Brief
In the listing below, locate the lines bearing the word "Christmas". Copy every one of them.

Provided information
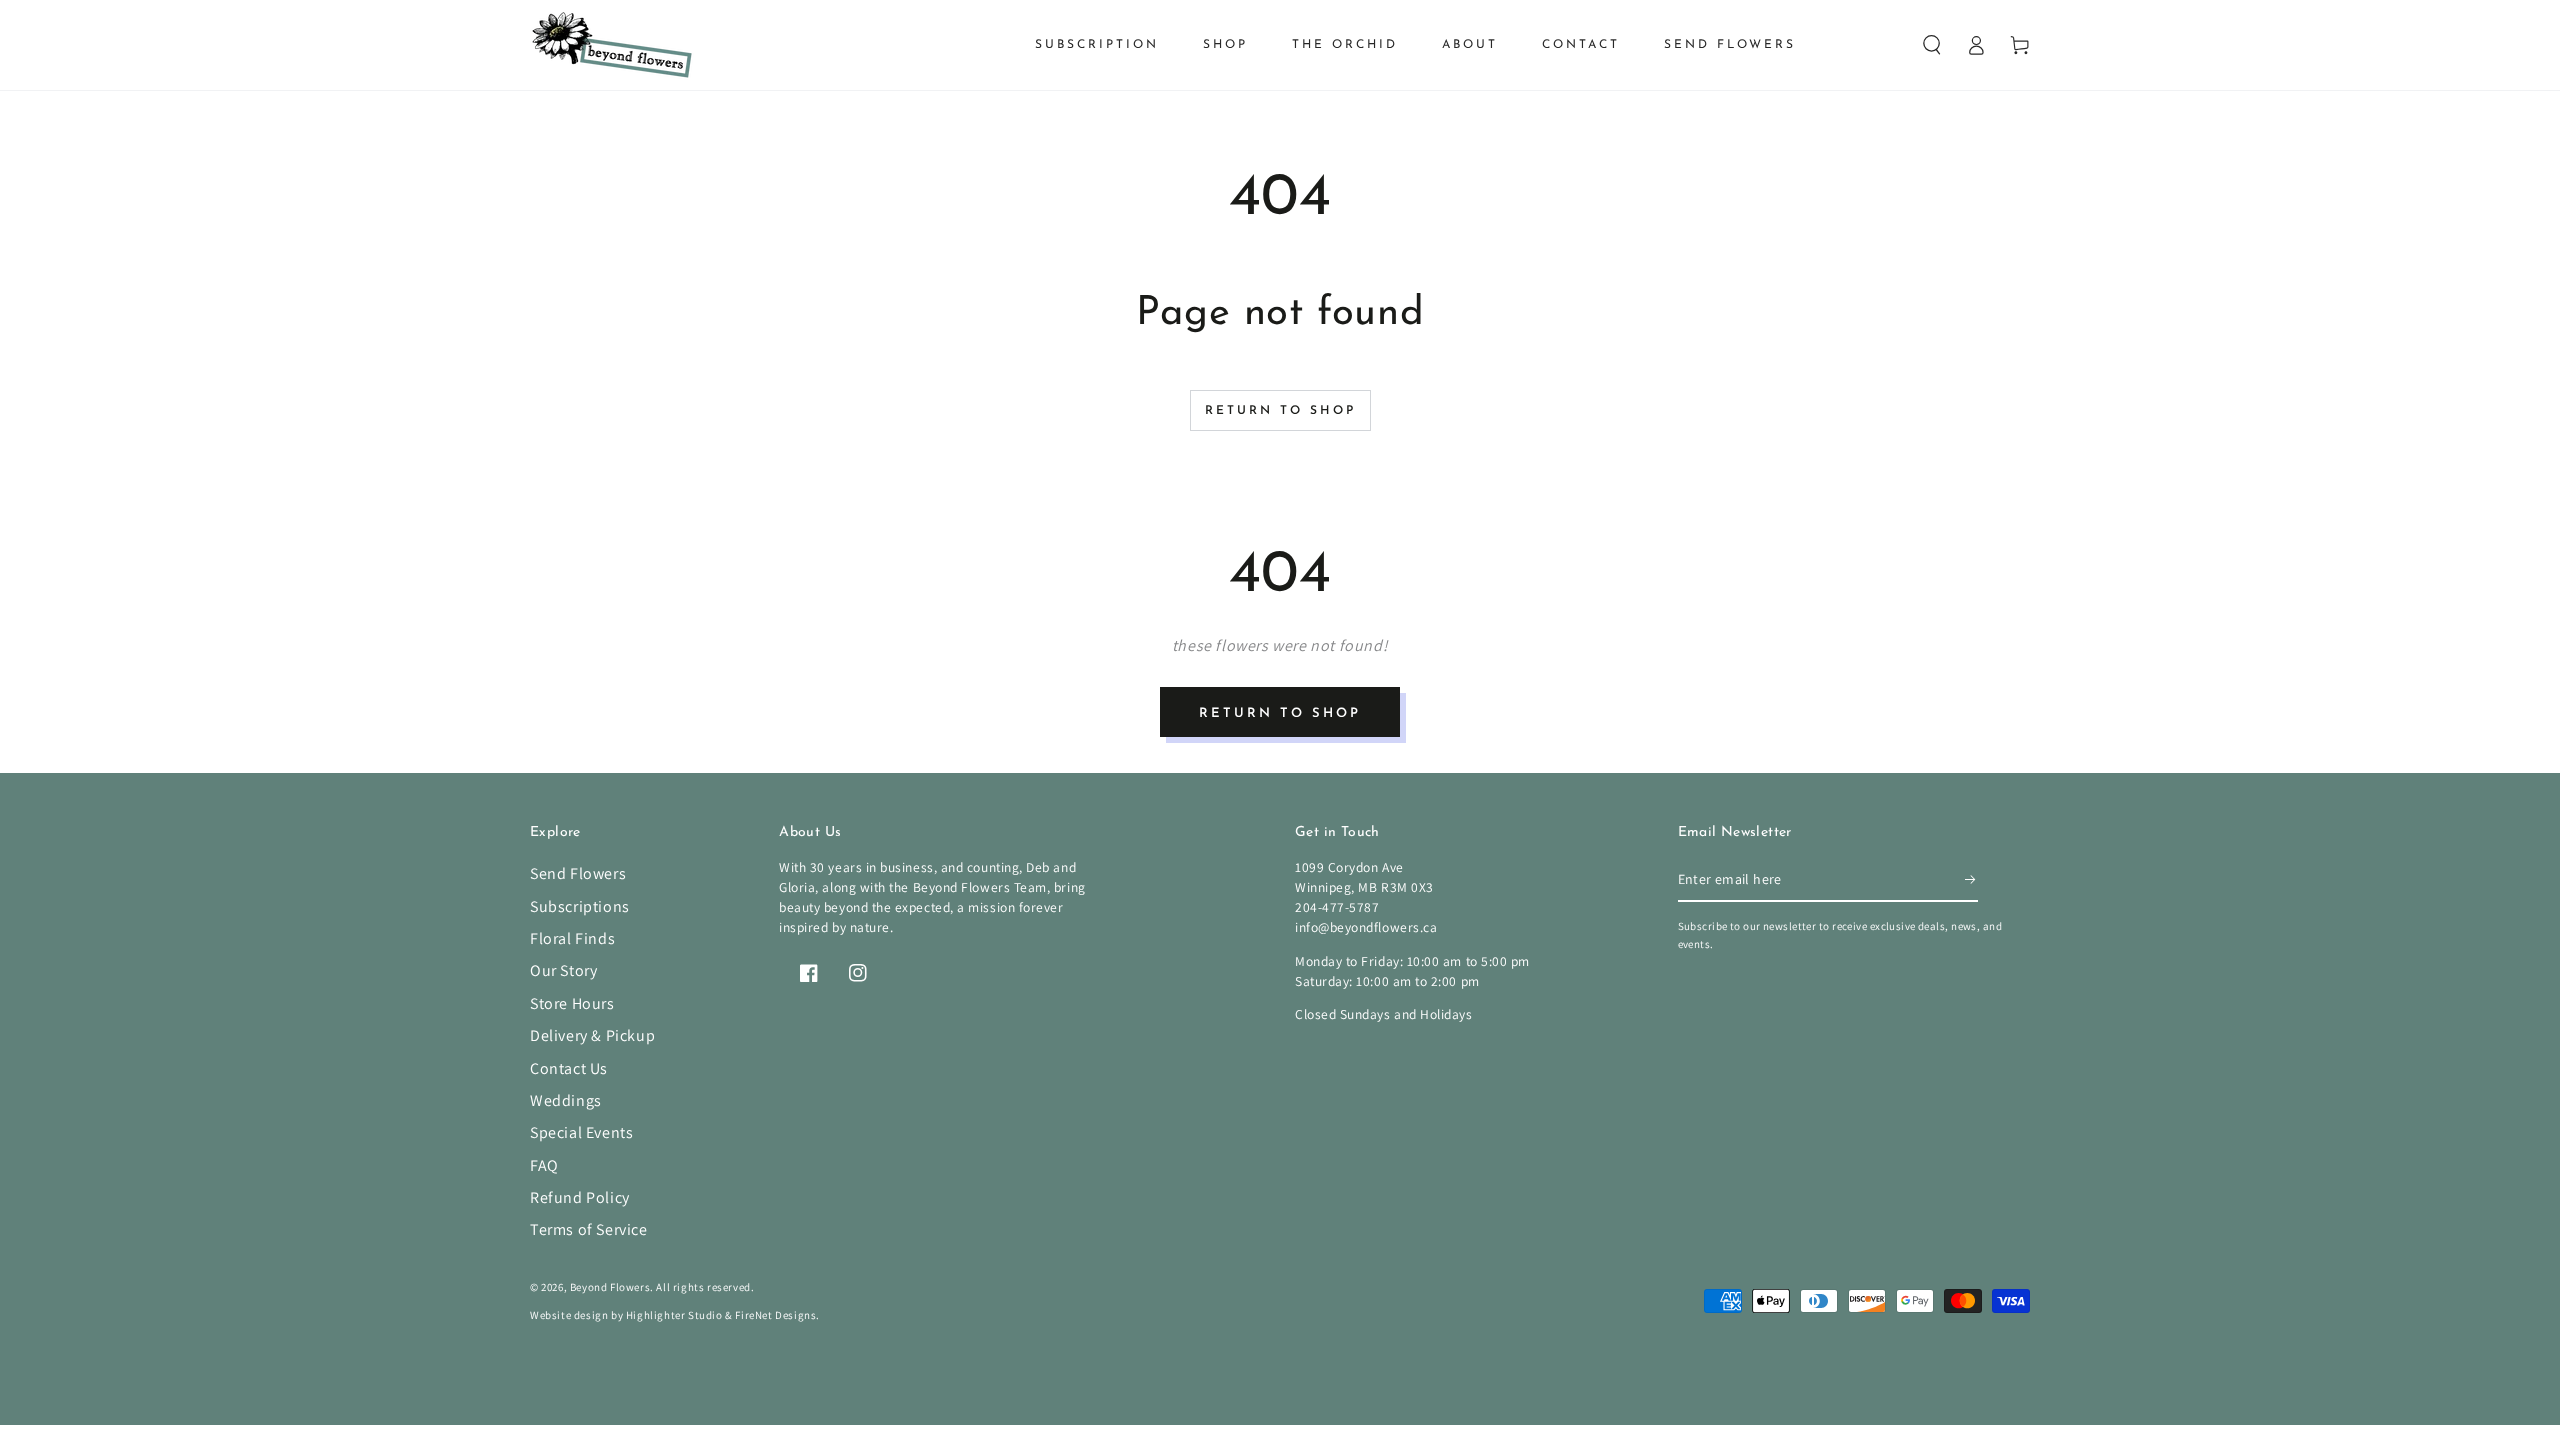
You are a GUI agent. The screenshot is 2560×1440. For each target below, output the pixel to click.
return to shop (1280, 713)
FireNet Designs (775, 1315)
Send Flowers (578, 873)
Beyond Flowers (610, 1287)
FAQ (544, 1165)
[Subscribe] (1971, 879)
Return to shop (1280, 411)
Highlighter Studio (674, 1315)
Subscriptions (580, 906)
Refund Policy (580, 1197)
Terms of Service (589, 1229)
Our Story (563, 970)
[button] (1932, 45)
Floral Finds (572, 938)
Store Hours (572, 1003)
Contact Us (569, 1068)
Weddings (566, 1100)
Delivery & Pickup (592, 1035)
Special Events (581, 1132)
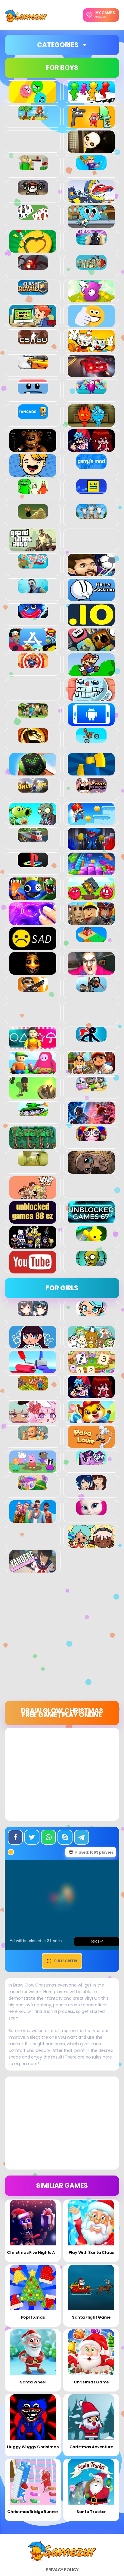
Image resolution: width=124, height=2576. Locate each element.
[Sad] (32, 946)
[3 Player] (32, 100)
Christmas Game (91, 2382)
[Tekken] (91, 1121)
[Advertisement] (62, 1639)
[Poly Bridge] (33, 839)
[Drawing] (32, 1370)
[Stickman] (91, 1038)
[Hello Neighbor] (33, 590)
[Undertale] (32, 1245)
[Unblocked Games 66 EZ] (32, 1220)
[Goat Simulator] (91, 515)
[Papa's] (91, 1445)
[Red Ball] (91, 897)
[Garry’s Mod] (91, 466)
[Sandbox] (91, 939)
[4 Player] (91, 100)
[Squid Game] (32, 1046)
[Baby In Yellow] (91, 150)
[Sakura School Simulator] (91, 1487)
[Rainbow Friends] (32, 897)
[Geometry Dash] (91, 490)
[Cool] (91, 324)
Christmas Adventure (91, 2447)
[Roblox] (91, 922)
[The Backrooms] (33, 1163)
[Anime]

Exercise answer
Christmas Game (91, 2382)
Christmas Adventure (91, 2447)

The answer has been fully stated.